PROBLEM STATEMENT: Please pick out and copy every line of the items below that contains the word "column".

-------

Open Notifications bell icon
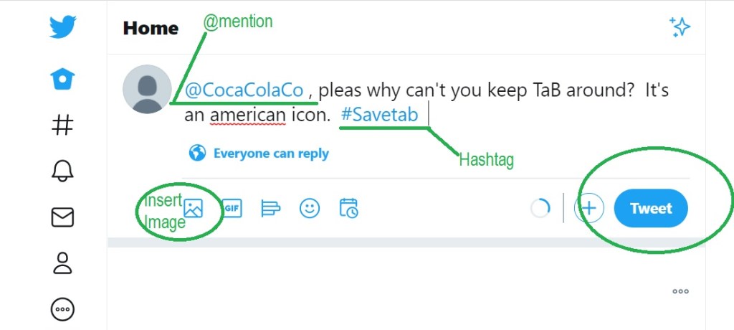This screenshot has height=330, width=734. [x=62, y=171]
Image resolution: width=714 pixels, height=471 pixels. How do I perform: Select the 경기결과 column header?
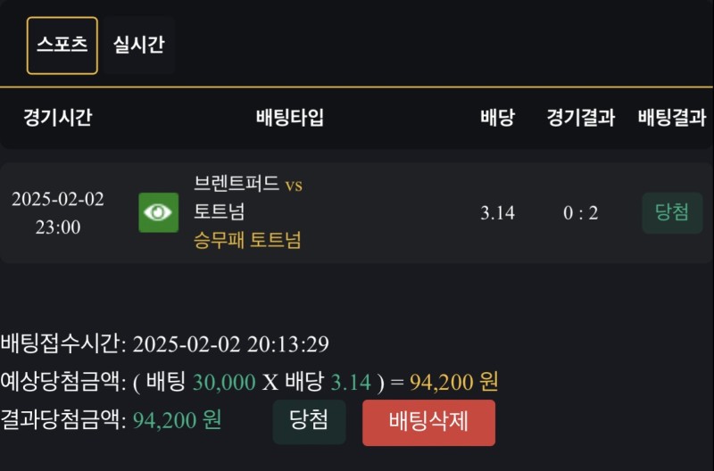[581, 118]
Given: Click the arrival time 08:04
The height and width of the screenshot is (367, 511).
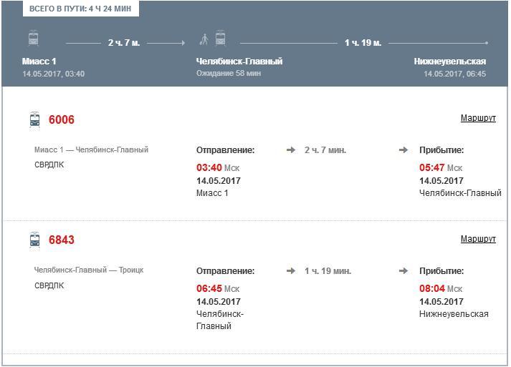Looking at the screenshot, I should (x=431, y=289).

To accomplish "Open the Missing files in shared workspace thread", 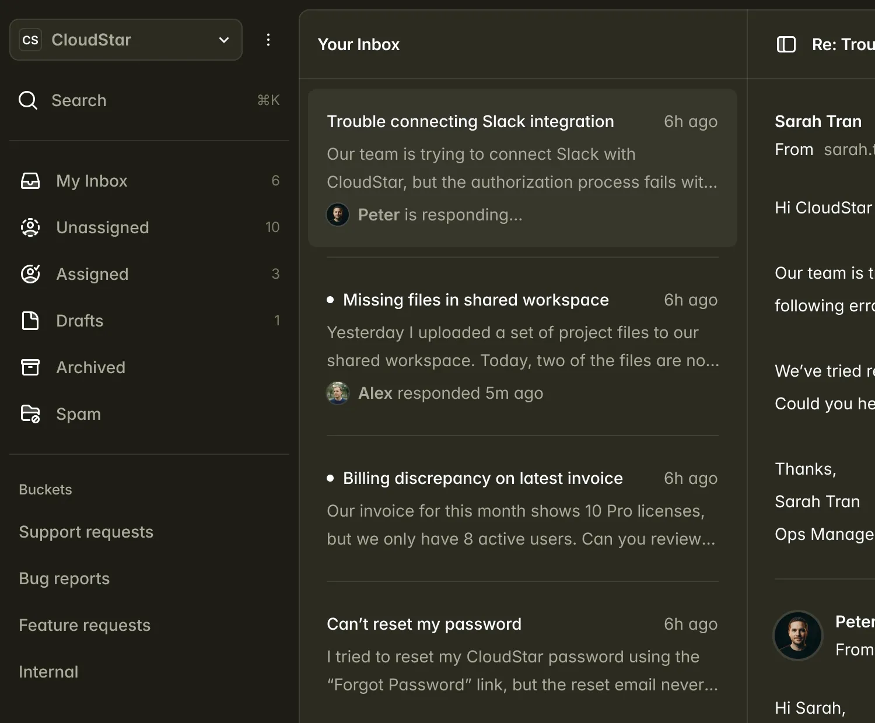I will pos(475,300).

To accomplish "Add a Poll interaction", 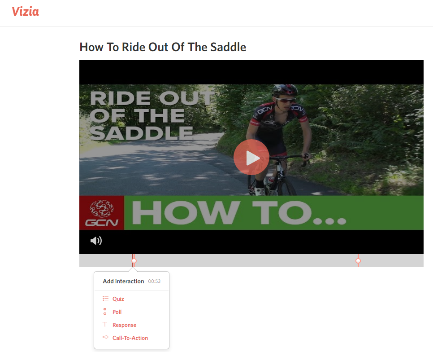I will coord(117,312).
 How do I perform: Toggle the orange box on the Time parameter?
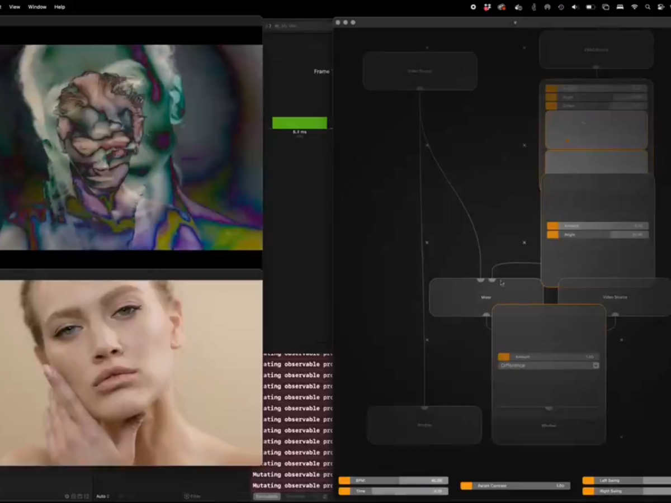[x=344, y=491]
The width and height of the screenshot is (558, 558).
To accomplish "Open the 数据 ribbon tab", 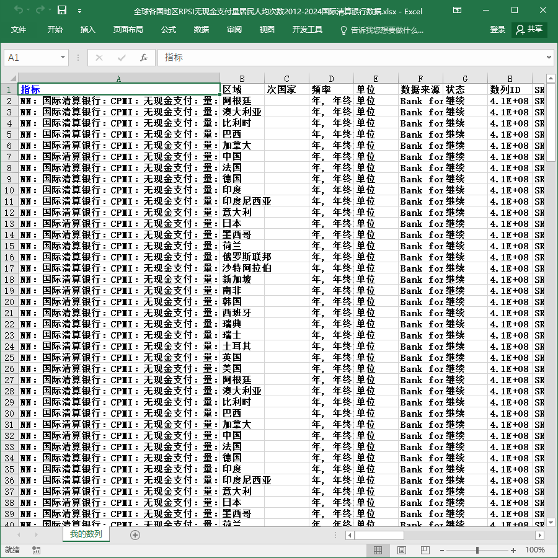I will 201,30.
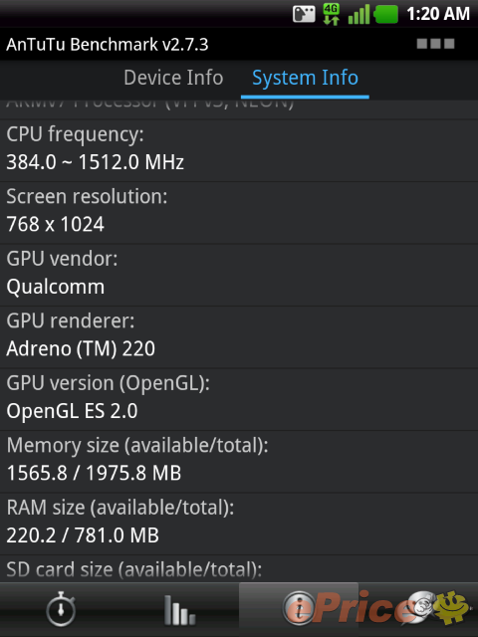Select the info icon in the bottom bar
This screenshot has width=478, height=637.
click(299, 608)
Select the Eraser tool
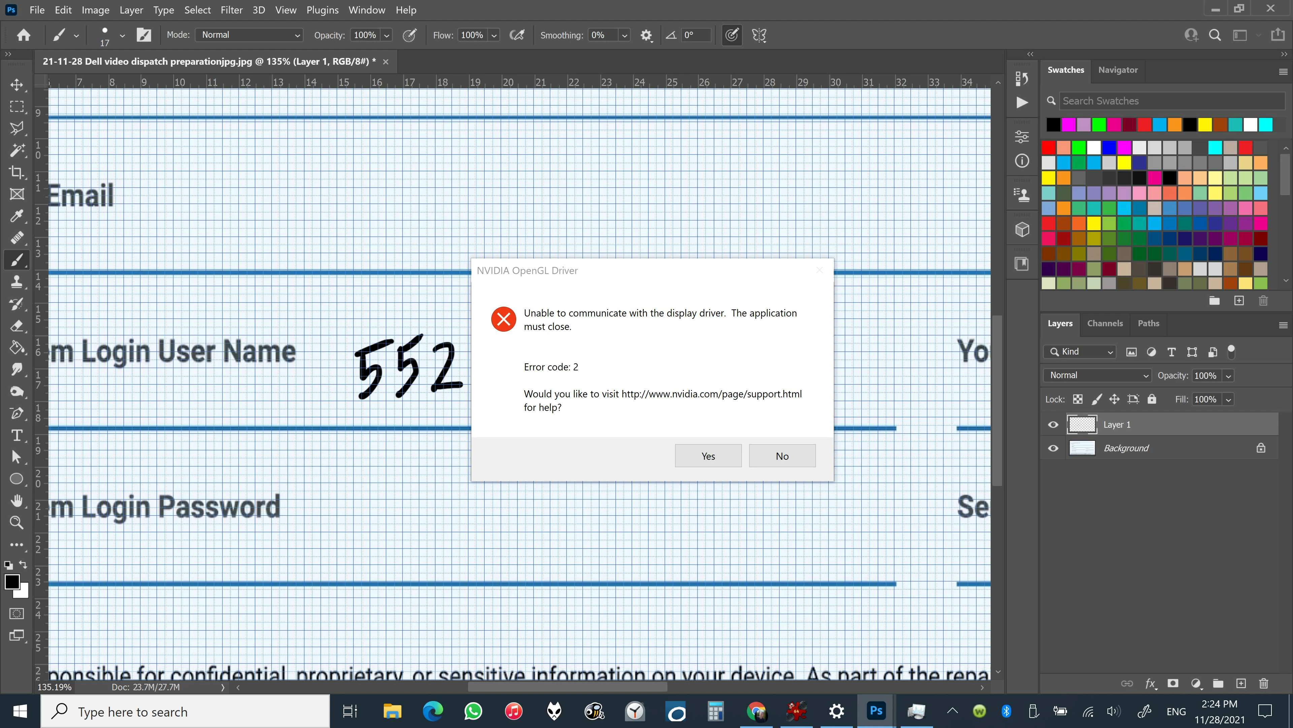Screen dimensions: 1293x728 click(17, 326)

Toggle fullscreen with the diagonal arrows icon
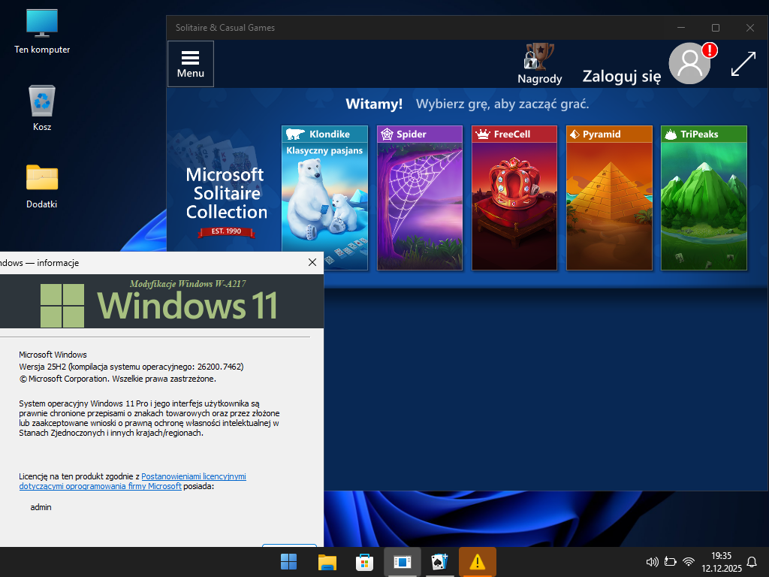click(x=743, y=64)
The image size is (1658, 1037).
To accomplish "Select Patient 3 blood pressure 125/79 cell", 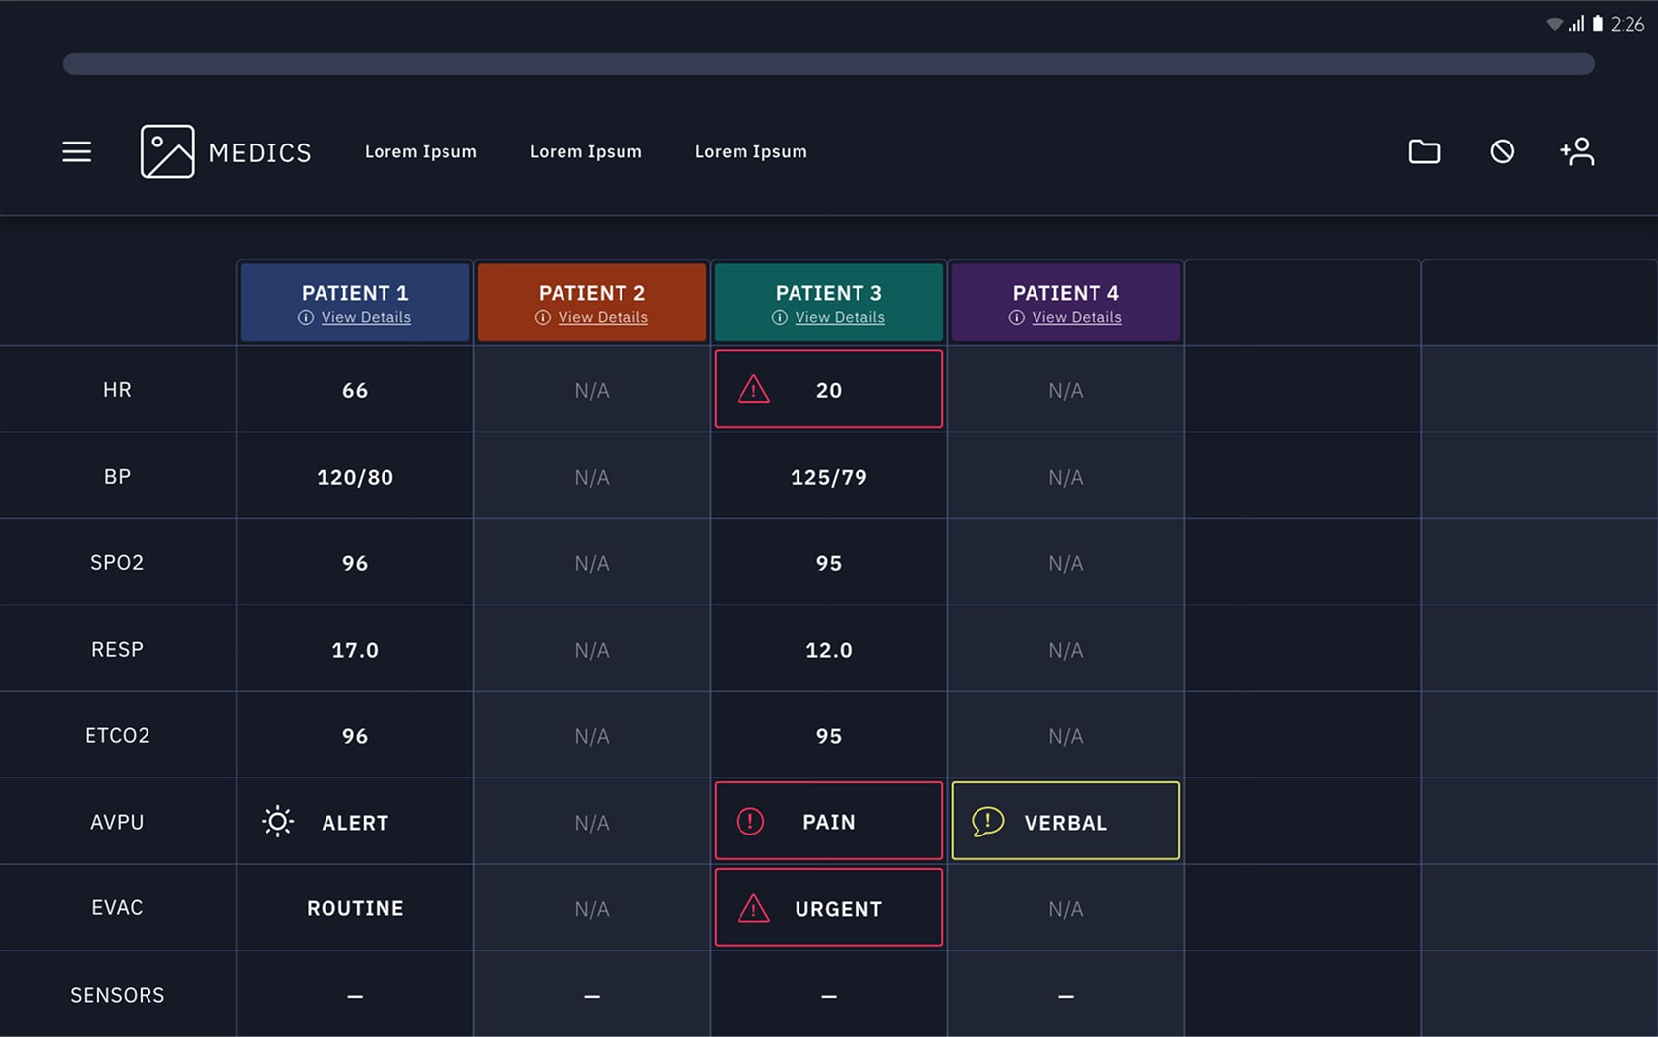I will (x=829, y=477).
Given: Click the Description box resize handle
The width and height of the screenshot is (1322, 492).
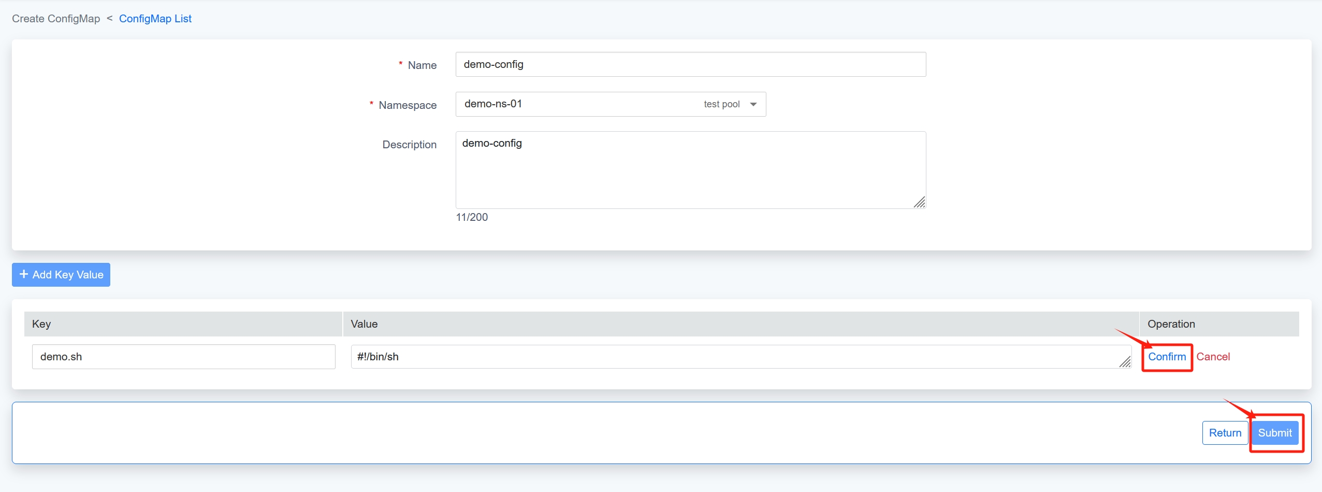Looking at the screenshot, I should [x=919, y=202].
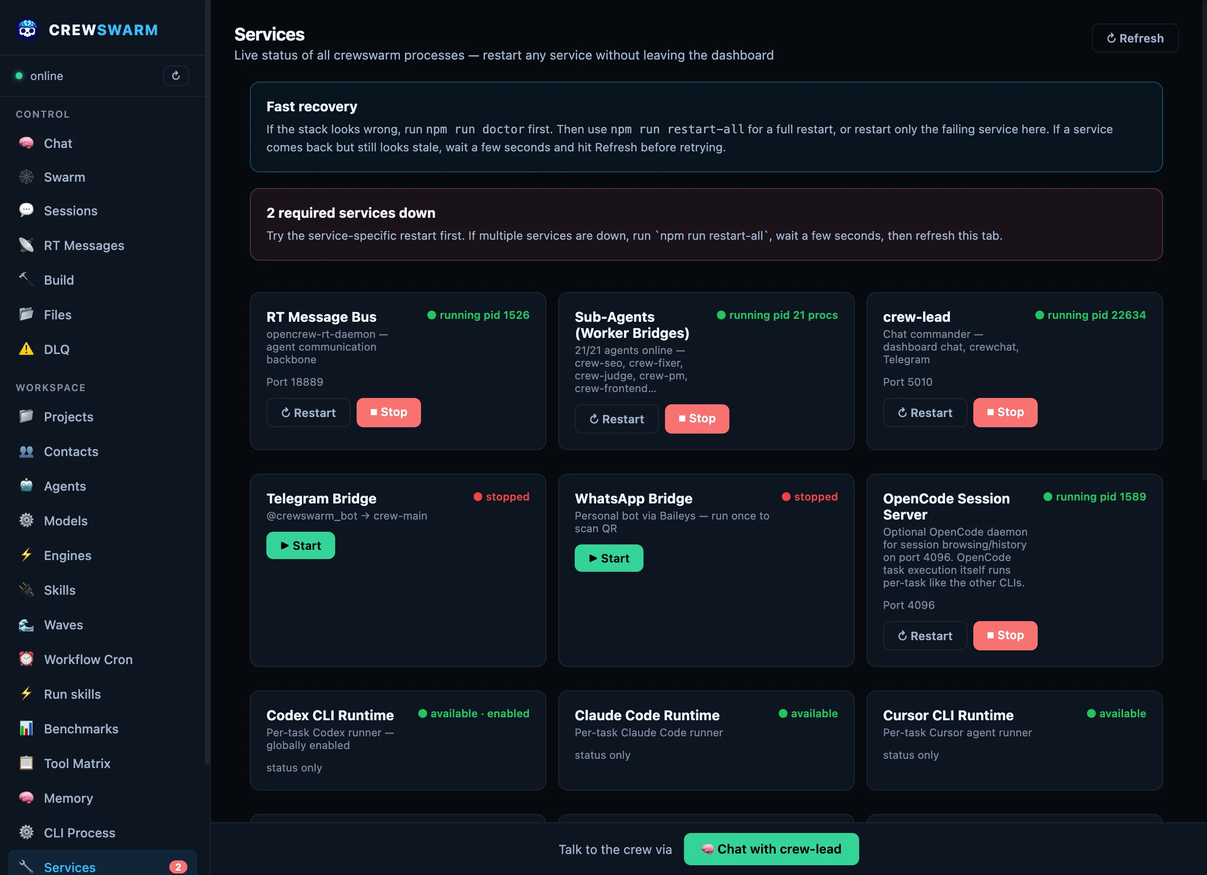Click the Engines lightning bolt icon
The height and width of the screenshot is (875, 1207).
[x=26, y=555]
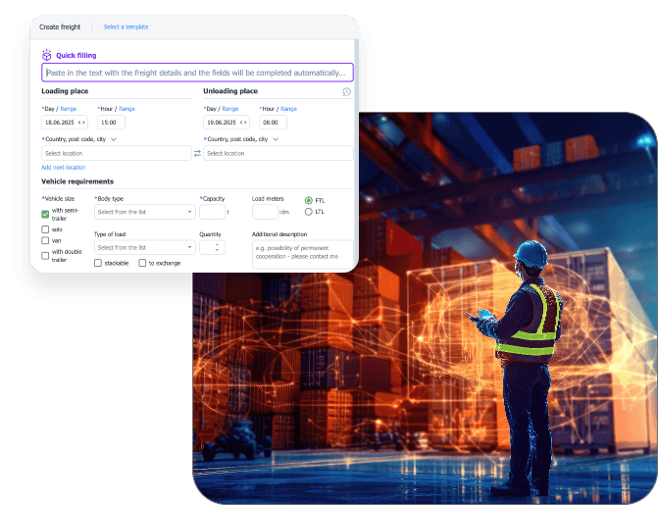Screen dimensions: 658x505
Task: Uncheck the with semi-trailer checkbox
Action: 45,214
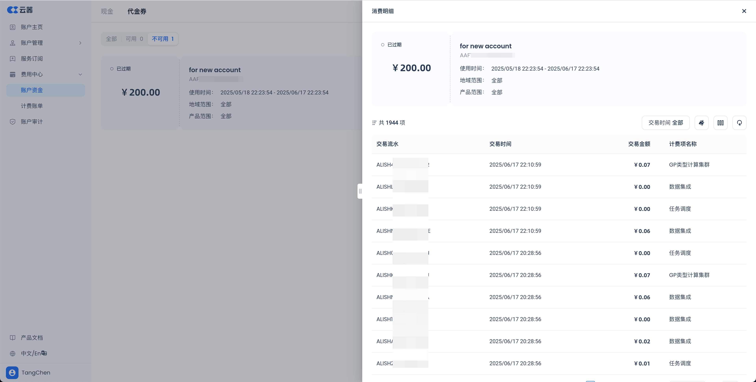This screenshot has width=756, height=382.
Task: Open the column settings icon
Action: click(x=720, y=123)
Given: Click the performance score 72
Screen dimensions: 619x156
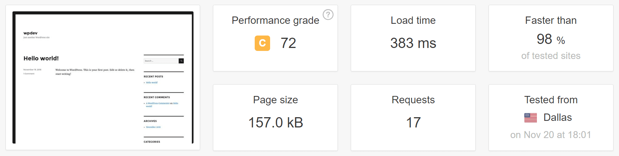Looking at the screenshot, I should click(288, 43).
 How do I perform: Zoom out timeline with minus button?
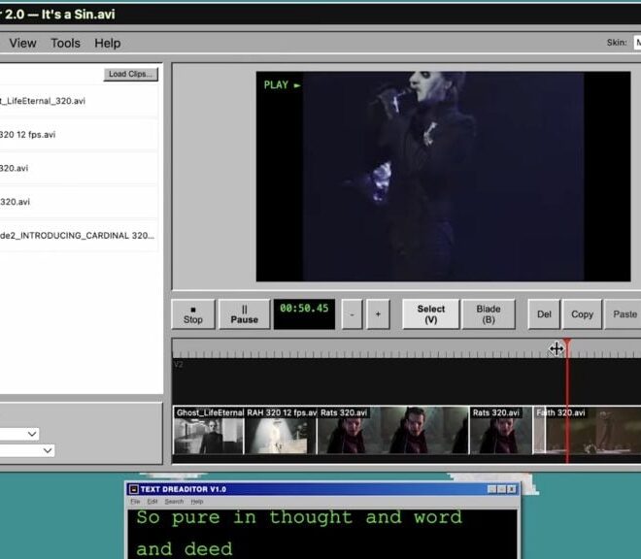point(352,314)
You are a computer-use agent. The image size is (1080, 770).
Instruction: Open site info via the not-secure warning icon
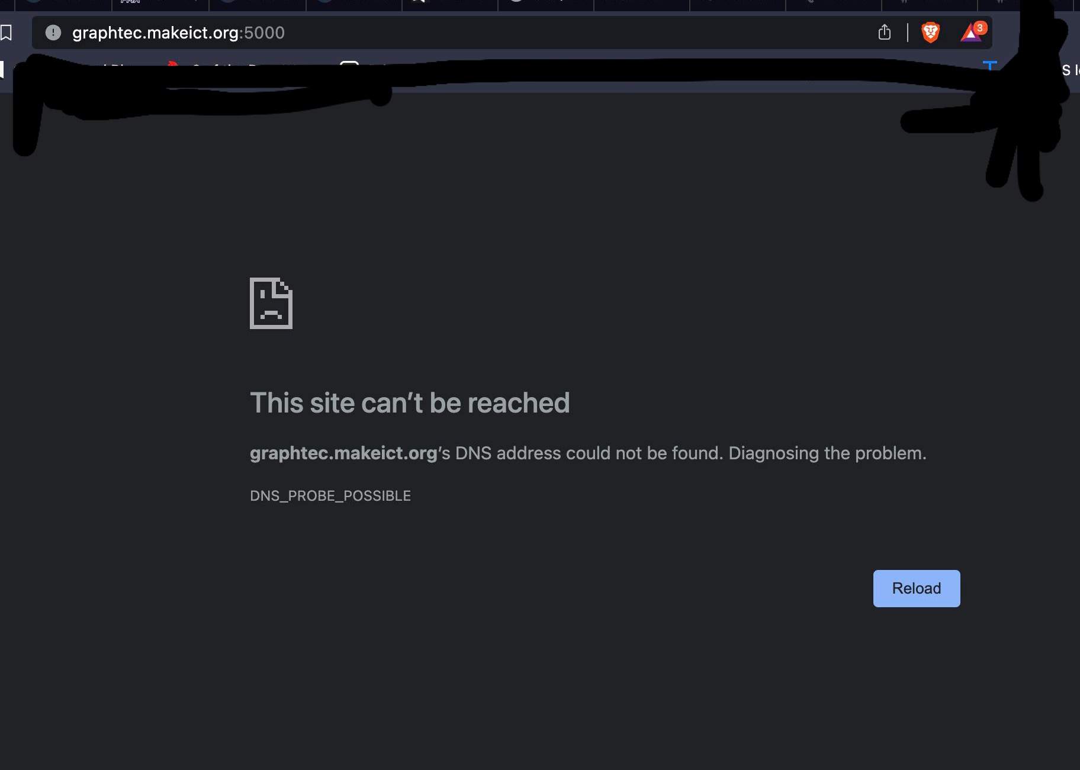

-------

EXERCISE ANSWER:
Image resolution: width=714 pixels, height=471 pixels. How do I perform: Select the 경기결과 column header?
Task: Open the column settings icon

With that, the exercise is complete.